The vast majority of continual learning research focuses on image classification. Extending continual learning to other tasks -- object detection, semantic segmentation, generation, reinforcement learning, and multi-modal learning -- raises unique challenges. For instance, continual object detection must handle both new classes and changing backgrounds, while continual generation must avoid mode collapse across sequentially learned distributions. Recent work has begun addressing these settings: SDDGR (Kim, 2024) tackles continual object detection using diffusion-based replay; continual semantic segmentation methods must handle the background shift problem (regions that were background in previous tasks become foreground in new tasks); and continual RL faces the additional challenge that the data distribution depends on the policy, creating a feedback loop between forgetting and exploration.

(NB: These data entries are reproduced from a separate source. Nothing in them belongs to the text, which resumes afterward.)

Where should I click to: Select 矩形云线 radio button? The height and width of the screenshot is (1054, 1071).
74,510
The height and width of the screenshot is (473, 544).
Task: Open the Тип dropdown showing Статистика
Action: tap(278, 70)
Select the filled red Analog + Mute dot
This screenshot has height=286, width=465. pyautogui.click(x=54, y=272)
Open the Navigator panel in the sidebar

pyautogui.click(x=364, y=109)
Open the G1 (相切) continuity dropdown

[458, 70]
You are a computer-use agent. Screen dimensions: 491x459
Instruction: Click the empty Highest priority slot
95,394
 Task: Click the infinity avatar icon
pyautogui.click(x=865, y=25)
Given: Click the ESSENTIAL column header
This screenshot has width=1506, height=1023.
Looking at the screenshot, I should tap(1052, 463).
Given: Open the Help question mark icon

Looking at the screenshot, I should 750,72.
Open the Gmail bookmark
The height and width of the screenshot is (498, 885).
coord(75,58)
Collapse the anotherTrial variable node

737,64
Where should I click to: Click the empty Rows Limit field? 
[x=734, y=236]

Continual learning for generative models presents particular challenges. A continual image generator must produce high-quality samples from all previously learned distributions without mode collapse or mode forgetting. This is closely related to the generative replay approach (DGR (Shin et al., 2017), DDGR (Gao, 2023)) -- in fact, continual generative modeling and generative replay are two sides of the same coin. The rise of diffusion models has opened new opportunities: their iterative denoising process may be more amenable to continual training than GANs, as the denoising objective is more stable and less prone to mode collapse.

Privacy-Preserving Continual Learning

Replay-based methods, which store data from previous tasks, can conflict with privacy requirements (e.g., GDPR, HIPAA). Developing continual learning methods that are both effective and privacy-preserving is an important practical challenge. Generative replay (DGR (Shin et al., 2017), DDGR (Gao, 2023)) offers one solution (storing a model rather than data), but the generated samples may still contain identifiable information through memorization in the generative model. Federated continual learning (Yoon et al., 2021), where data remains on user devices and only model updates are shared, is a promising direction but introduces additional challenges from data heterogeneity (non-IID data distribution across clients) and communication constraints (limited bandwidth for model updates). Differential privacy techniques can be combined with continual learning to provide formal privacy guarantees, but the noise required for privacy can exacerbate forgetting. The intersection of privacy, continual learning, and federated learning is a rich area with many open problems.

Real-World Deployment

Bridging the gap between benchmark performance and real-world deployment requires addressing a constellation of practical issues: data imbalance (real-world tasks are rarely balanced), noisy labels, domain shift within tasks, privacy constraints (which may prevent data storage), computational budgets that vary over time, and the need for anytime inference (the model must perform well at any point during training, not just after completing a task). Industrial applications such as autonomous driving, medical diagnosis, and recommendation systems each bring domain-specific challenges that current benchmarks do not capture (Hsu et al., 2018).

Unifying Perspectives

The field of continual learning is increasingly fragmented, with separate communities working on continual learning from scratch, continual learning with pre-trained models, continual pre-training of LLMs, knowledge editing, and model merging. A unifying theoretical and methodological framework that connects these perspectives -- recognizing that they all address the fundamental stability-plasticity tradeoff in different contexts -- would be valuable for guiding future research and avoiding redundant effort.